More than any other active filmmaker Mr. Malick belongs in the visionary company of homegrown romantics like Herman Melville, Walt Whitman, Hart Crane and James Agee. The definitive writings of these authors did not sit comfortably or find universal favor in their own time. They can still seem ungainly, unfinished, lacking polish and perfection. This is precisely what makes them alive and exciting: “Moby-Dick,” “Leaves of Grass,” “The Bridge” and “A Death in the Family” lean perpetually into the future, pushing their readers forward toward a new horizon of understanding.

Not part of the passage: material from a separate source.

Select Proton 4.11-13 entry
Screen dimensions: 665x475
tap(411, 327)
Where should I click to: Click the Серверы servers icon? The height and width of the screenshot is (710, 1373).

And here’s America’s best film critic, writing in the New Yorker:

“What are we to you?”

This is uttered by the mother, although it could equally have come from the lips of Job (who is quoted in the film’s epigraph) or a lamenting Jeremiah. The question is addressed not to the audience but—it is safe to say—to God. We then get his considered reply, and this is the branch of “The Tree of Life” that sticks out. We see glimmers of unfathomable light, vast interstellar conflagrations, drifting throngs of stars, planets in their formless infancy, sun and moon occluded by dark storms, energizing jolts of lightning, gulping primordial pools, early plants, early creatures, slow-dancing jellyfish, hammerhead sharks, a dinosaur lounging on the shore, an embryo’s eye, and, last but not least, a child being born—to a white-clad mother who neither sweats nor shouts—in postwar suburban Texas. Now, you can call this entire passage overblown, or diversionary, but what it is not is incoherent or mad. It strikes me as a straightforward account of creation, Malick’s Genesis, ending in the Eden of Jack’s childhood; everything else in the film dramatizes the loss of that prelapsarian grace and the rare, Proustian instants at which it is remembered afresh.

All of which is to say, I now want to see this movie but I have to wait some more. Maybe you are in one of our more ennobled and en-glittered cities and you will go and see? For me? Maybe?